** RECORD SET follows **

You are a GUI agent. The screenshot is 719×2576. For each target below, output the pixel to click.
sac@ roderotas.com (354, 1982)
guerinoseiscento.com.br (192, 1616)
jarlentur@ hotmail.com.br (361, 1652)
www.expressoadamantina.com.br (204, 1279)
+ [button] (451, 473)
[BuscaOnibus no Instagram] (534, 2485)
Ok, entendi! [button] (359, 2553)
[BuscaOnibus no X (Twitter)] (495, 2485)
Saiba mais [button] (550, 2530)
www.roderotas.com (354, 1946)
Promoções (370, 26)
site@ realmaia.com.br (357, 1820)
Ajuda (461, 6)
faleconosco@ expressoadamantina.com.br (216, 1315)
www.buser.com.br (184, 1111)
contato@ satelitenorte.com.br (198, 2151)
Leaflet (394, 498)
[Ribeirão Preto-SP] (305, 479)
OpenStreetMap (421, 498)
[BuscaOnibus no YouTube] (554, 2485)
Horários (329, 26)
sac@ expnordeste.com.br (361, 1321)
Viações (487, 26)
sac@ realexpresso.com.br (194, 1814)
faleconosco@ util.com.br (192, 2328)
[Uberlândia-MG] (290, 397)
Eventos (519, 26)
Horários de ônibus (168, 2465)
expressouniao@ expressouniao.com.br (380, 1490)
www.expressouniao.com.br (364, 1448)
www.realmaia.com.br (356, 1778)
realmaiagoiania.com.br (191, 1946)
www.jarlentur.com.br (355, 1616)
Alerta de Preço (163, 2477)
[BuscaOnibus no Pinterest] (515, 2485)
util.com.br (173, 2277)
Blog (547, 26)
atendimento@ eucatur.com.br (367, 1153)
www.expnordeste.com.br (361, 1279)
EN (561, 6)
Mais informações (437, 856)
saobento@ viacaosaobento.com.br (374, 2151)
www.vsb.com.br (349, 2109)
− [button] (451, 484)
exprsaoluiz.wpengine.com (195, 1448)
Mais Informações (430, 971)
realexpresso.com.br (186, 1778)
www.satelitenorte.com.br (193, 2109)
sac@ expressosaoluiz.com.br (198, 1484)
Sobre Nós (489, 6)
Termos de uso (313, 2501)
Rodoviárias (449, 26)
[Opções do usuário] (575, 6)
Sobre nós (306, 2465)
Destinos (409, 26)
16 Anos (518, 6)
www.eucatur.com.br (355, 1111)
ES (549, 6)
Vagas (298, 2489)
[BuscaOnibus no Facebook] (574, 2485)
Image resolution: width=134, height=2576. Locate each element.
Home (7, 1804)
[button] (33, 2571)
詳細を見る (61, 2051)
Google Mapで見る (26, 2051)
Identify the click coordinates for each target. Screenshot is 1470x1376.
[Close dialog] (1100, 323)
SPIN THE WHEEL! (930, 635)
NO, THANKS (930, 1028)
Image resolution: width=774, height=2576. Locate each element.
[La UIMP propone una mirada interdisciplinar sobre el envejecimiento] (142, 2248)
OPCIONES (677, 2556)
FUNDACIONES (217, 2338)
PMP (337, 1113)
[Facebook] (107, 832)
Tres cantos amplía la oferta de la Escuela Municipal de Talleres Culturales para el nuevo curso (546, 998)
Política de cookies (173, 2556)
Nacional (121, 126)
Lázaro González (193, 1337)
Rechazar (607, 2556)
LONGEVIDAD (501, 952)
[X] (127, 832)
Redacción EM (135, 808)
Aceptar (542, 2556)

** End of RECORD SET **

■ **PROMPT**
Only the last part of the records is wanted. Repeat it exactly, beginning at the line containing "Destinos (409, 26)" and ending at the final line.

■ **RESULT OF THIS EXERCISE**
Destinos (409, 26)
16 Anos (518, 6)
www.eucatur.com.br (355, 1111)
ES (549, 6)
Vagas (298, 2489)
[BuscaOnibus no Facebook] (574, 2485)
Image resolution: width=134, height=2576. Locate each element.
Home (7, 1804)
[button] (33, 2571)
詳細を見る (61, 2051)
Google Mapで見る (26, 2051)
Identify the click coordinates for each target. Screenshot is 1470x1376.
[Close dialog] (1100, 323)
SPIN THE WHEEL! (930, 635)
NO, THANKS (930, 1028)
Image resolution: width=774, height=2576. Locate each element.
[La UIMP propone una mirada interdisciplinar sobre el envejecimiento] (142, 2248)
OPCIONES (677, 2556)
FUNDACIONES (217, 2338)
PMP (337, 1113)
[Facebook] (107, 832)
Tres cantos amplía la oferta de la Escuela Municipal de Talleres Culturales para el nuevo curso (546, 998)
Política de cookies (173, 2556)
Nacional (121, 126)
Lázaro González (193, 1337)
Rechazar (607, 2556)
LONGEVIDAD (501, 952)
[X] (127, 832)
Redacción EM (135, 808)
Aceptar (542, 2556)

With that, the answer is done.